Veio a propósito para lamber feridas, desviar as atenções dos últimos falhanços, prometer que “agora é que vai ser”… a tal narrativa de quem não acerta o passo com a partitura e, de fífia em fífia, vai desfilando numa claudicante cacofonia.
Houve de tudo, até o regresso do filho pródigo, o travesso Santana que, nestas últimas décadas vai e vem como um yó-yó, sempre em estado de graça, promovido por socialistas, por sociais democratas, enfim, por quase todos quantos na política bulem.
Veio, reinscreveu-se como militante do partido e disse não pedir desculpa por ter saído. Nem sequer pediu desculpa por ter reentrado, talvez comovido com a entusiástica recepção ao “volta filho amado que estás perdoado”.
O outro Pedro bem lhe podia seguir as pisadas e aproveitar o sítio certo para disparar as suas contundentes críticas, agora, decerto triste com as patéticas peripécias do seu discípulo preferido, o homem ao lado dos trabalhadores, o apoiante das lutas sindicais, o reconvertido Ventura do Chega.
Entretanto, as grandes falhadas deste governo, a ministra da Saúde e a do Trabalho e Solidariedade Social, que parece não acertarem uma que seja, foram recebidas e endeusadas como imperatrizes romanas.
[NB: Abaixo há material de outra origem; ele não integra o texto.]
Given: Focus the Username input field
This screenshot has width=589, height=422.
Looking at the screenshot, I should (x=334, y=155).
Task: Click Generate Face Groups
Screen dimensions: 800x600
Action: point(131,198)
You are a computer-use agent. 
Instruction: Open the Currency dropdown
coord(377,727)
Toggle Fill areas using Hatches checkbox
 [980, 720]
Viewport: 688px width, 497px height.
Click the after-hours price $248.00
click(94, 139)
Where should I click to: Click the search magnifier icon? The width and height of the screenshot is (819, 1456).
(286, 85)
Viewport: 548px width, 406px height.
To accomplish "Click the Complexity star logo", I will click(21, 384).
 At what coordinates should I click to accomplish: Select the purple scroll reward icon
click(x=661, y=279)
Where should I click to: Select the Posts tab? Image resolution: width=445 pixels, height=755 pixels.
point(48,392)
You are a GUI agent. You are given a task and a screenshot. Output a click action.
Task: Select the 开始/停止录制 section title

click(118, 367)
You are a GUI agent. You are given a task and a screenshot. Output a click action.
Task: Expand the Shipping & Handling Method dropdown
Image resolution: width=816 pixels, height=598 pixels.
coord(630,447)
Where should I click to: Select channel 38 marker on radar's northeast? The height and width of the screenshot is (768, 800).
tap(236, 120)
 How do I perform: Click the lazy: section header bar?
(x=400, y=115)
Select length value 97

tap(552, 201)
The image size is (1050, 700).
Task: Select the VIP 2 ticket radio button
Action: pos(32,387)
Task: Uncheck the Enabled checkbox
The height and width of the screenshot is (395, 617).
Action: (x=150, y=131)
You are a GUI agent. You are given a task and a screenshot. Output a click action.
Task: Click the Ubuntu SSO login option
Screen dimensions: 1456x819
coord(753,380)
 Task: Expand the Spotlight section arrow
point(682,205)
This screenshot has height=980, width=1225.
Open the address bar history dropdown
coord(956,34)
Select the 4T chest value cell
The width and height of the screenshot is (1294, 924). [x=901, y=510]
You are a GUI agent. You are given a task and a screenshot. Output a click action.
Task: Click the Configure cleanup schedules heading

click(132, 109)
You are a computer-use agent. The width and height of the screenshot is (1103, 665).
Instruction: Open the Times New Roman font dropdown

Ninguém percebe bem porquê, mas talvez neste desvirtuado PSD de Montenegro, os malsucedidos e os fracassados tenham honroso lugar sob o pálio laranja da inabilidade.
A parlenda já vai longa… este congresso foi mais uma sucessão de enviesadas falácias, de promessas e de acusações do que uma convenção com assisados rumos de governação para um país anestesiado pela canícula e pelos dribles do Mundial.